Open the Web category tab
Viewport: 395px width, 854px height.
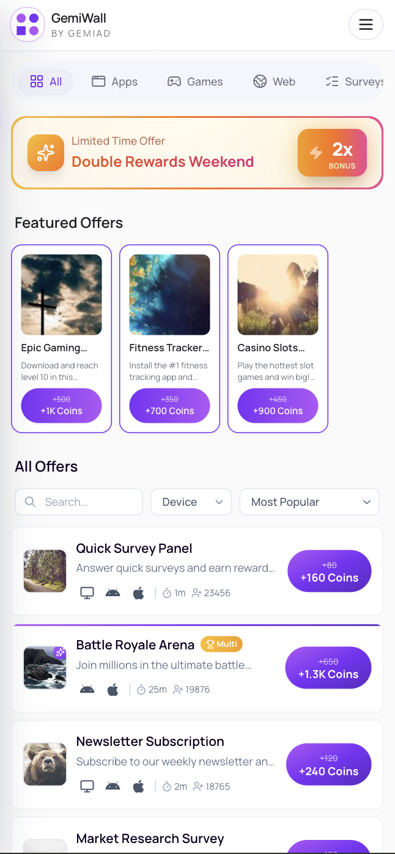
* * *
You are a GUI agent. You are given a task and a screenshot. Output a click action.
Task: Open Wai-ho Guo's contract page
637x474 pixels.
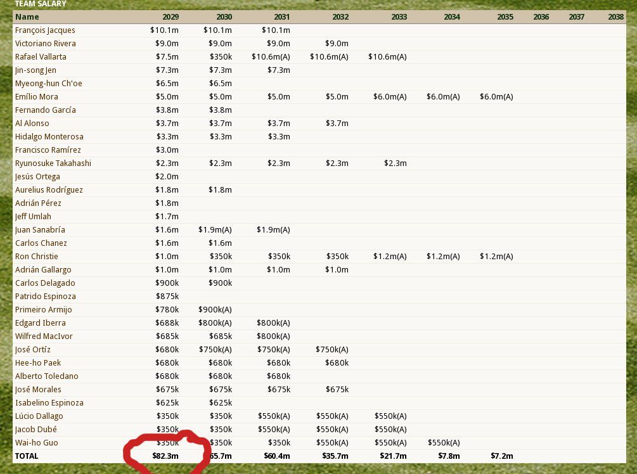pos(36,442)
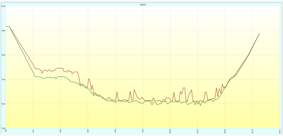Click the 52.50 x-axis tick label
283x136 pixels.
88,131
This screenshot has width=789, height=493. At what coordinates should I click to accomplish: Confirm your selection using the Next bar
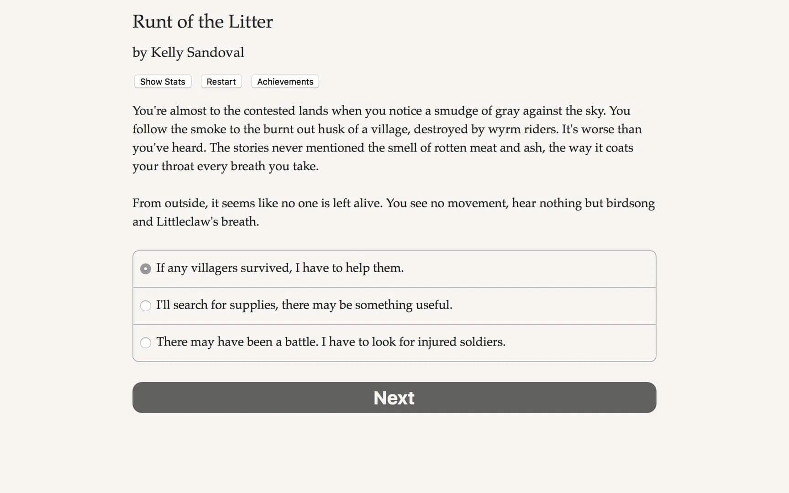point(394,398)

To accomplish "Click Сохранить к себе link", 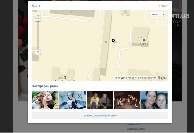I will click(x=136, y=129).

▶ [The task]:
Copy the lines of the data above exactly as written, beginning with the line containing "Open the Web category tab" and ending with the line containing "Viewport: 395px width, 854px height.", and leave out all other lines.

▶ [Completed task]:
Open the Web category tab
Viewport: 395px width, 854px height.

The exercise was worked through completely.